Dáil debates

Wednesday, 5 March 2014

Government's Priorities for the Year Ahead: Statements (Resumed)

 

2:20 pm

Photo of Denis NaughtenDenis Naughten (Roscommon-South Leitrim, Independent) | Oireachtas source

The same concept has been used in Brussels by women's organisations. They are all under the one roof and that has significantly reduced the administrative costs for those organisations, but, more important, co-operation and synergies have developed between them. Bringing all the organisations under one roof to work together and develop synergies would benefit service users and reduce bureaucracy and administration. Services would not be duplicated because organisations could see what each of them does and decide which provides the most effective service - for example, in the area of home help for children with disabilities. They could dovetail their services.

Families are frustrated when the see large corporate buildings being used by disability groups for administration, yet no money is available to provide an additional hour of home help for a child with a disability. Holles Street Hospital will become surplus to requirements in a few years and the building is not designated for any purpose in the short term. Disability organisations could be given temporary accommodation in existing premises that the State is leasing and then be relocated when the hospital becomes vacant.

I have raised on a number of occasions the need to overhaul the administration of the child benefit system. Based on figures supplied by the Department of Social Protection, the State could save between €100 million and €135 million a year while continuing to make an equivalent payment to every family if child benefit for school-going children were abolished and replaced with a school attendance payment. This would immediately eradicate fraud, which costs between €10.5 million and €26 million per year.

We would save approximately €5 million per year on overpayments and €13 million that is being issued to children who are not resident in Ireland.
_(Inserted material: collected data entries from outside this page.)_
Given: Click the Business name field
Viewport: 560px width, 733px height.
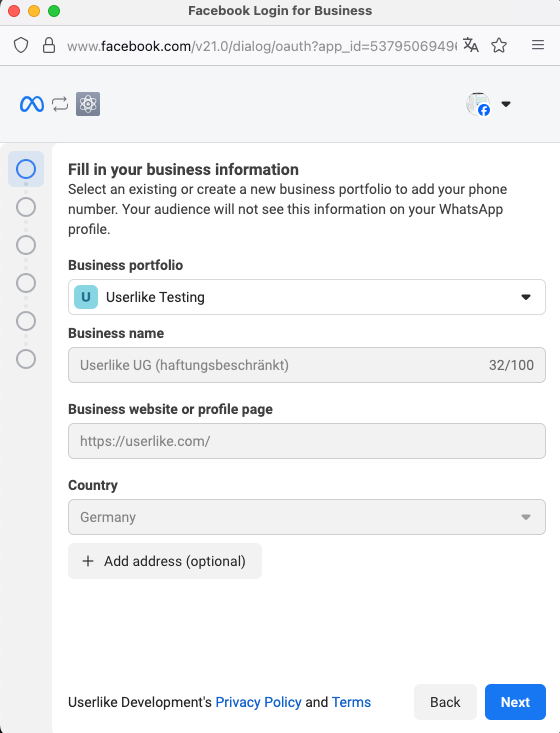Looking at the screenshot, I should (x=307, y=365).
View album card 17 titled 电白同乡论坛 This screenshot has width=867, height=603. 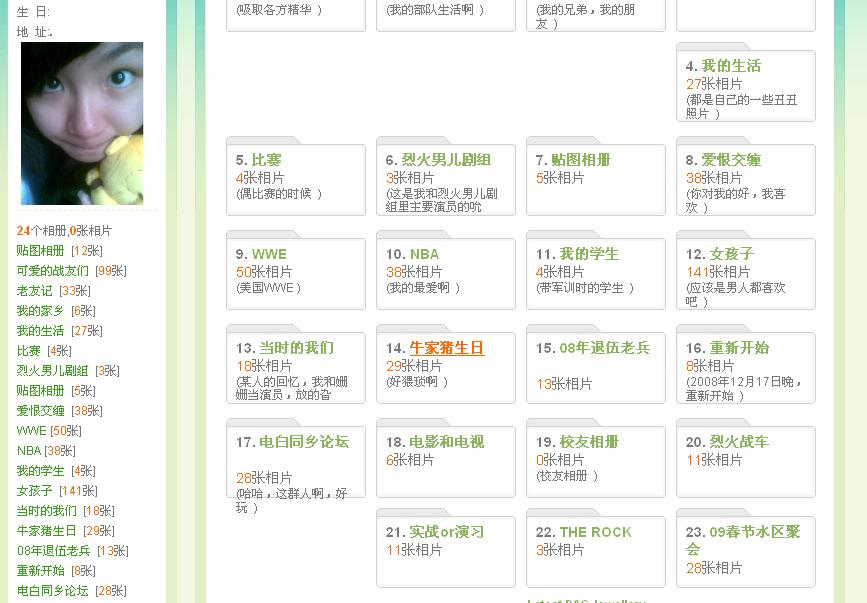click(x=304, y=442)
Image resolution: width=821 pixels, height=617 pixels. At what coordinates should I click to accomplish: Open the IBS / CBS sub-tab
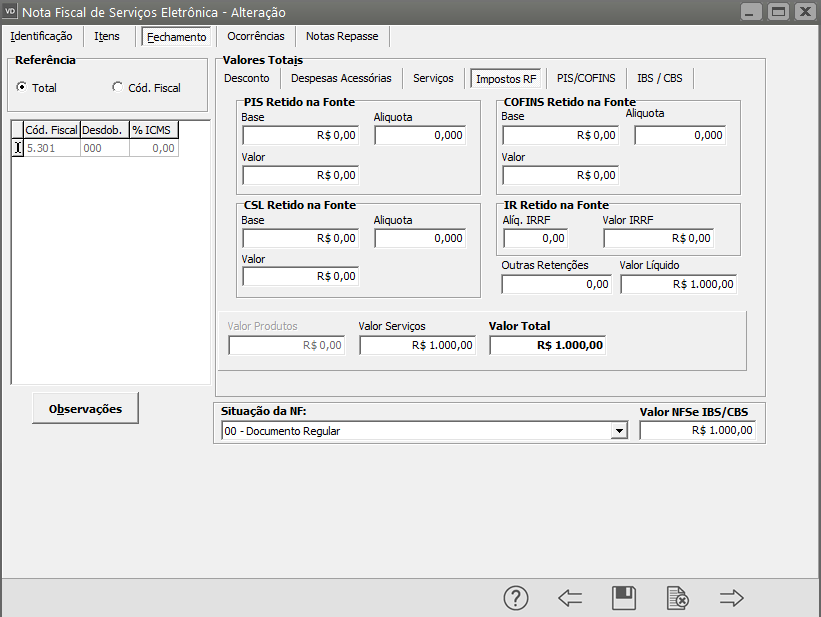(x=659, y=78)

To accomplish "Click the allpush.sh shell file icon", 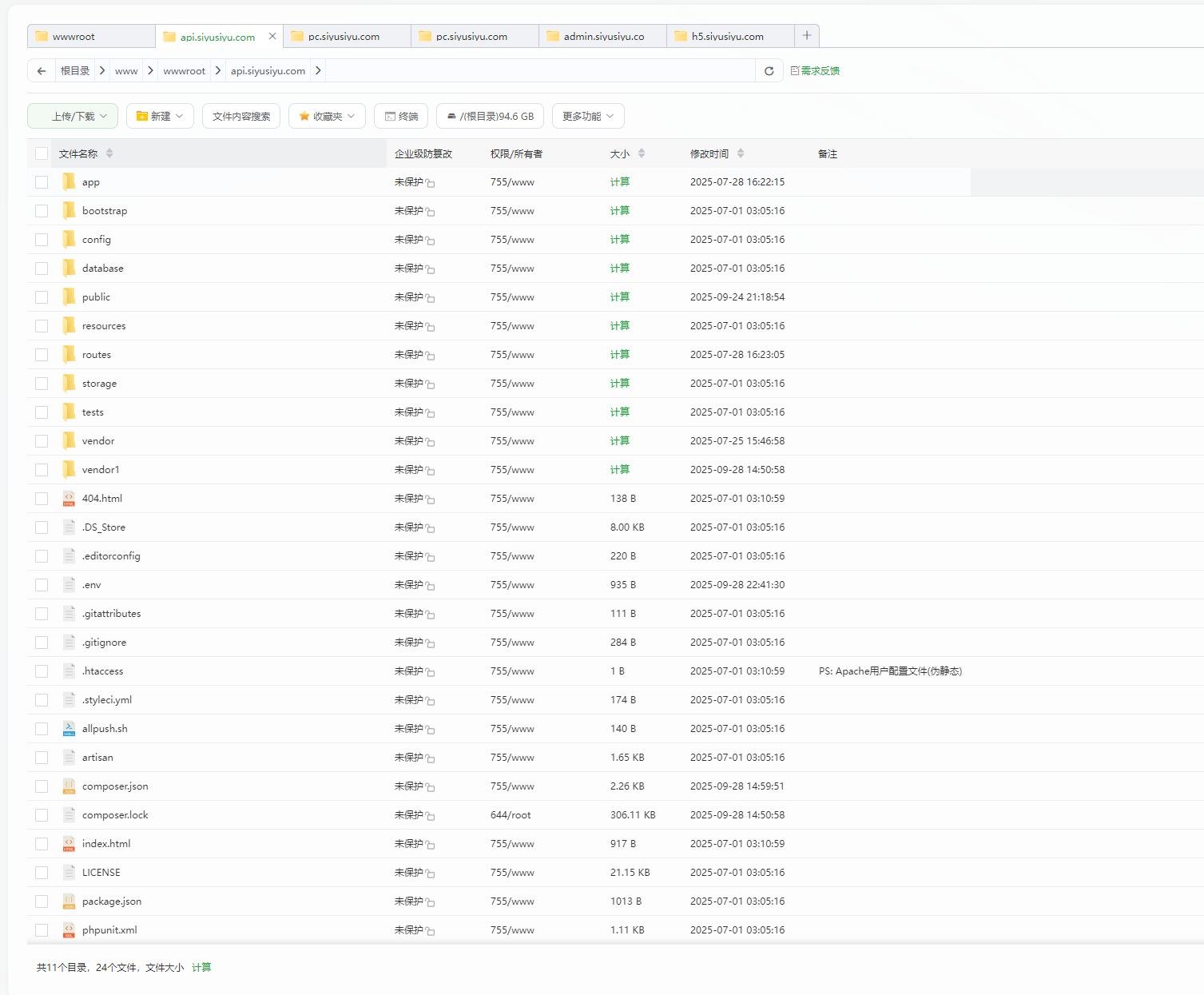I will point(69,729).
Significantly, we would save between €75 million and €85 million on what the Department calls control savings. The Department of Social Protection issues 600,000 letters per year to families asking them to verify that their son or daughter is still in this country and attending school.

By law a child is not supposed to receive child benefit unless the child is in the education system, yet significant numbers of children - up to one in six - of school-going age are missing from school more than 20 days. If we suspended that payment pending those children's return to school it would act as an incentive to some families to get the child into school on a regular basis. I am not talking about removing that payment because the savings can be made without doing that. It would help to address truancy problems. On top of that it would make a significant saving on a major element of fraud and deception in the existing social welfare child benefit system.

The UK Government has developed a very successful interest-free carbon loan incentive scheme north of the Border and in Wales. If one can show that one can reduce one's carbon consumption, one is given an interest-free loan against that. The calculation is that one receives £1,000 for every one and a half tonnes of carbon saved annually. One can use that money to buy equipment that can reduce one's carbon footprint. A company in my constituency could increase its workforce by 16% if a similar loan scheme were available in this jurisdiction, as in the North. It is a no-brainer because the Irish Government will have to buy carbon credits because we are not meeting our targets set by the EU. Here is a mechanism by which we can reduce that and incentivise employment for high energy users and sustain and, hopefully, develop existing employment. I asked the Minister to investigate the feasibility of introducing such a loan scheme on this side of the Border in line with what is happening in Northern Ireland and Wales. This would level the playing field in the interest of creating additional jobs here.